**TASK INPUTS:**
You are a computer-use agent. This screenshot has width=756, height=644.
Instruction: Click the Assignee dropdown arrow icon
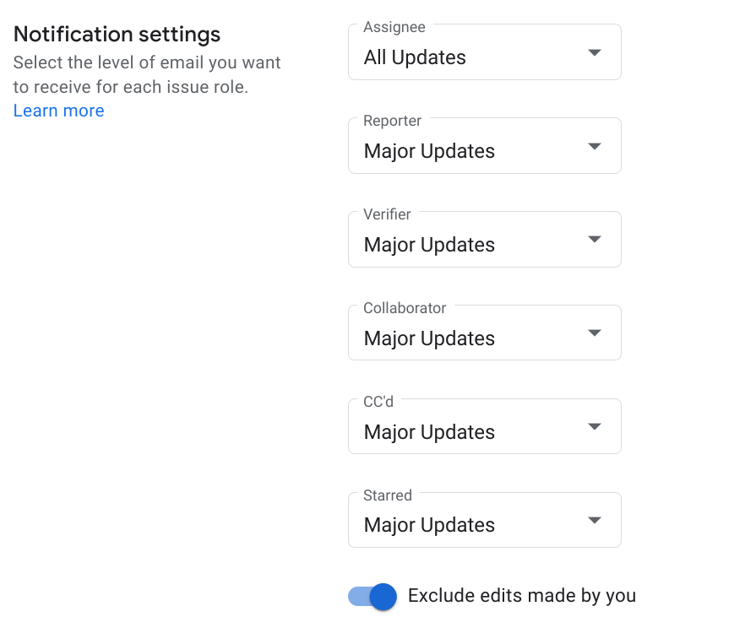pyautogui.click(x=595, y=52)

...

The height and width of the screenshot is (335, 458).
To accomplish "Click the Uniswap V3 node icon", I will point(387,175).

...

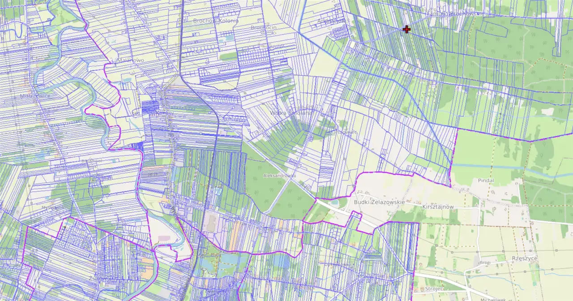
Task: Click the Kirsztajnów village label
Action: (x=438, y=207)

**WHAT YOU HAVE TO DO:** Only the number is wanted: how many lines above include the word "width"?

**ANSWER SECTION:** 2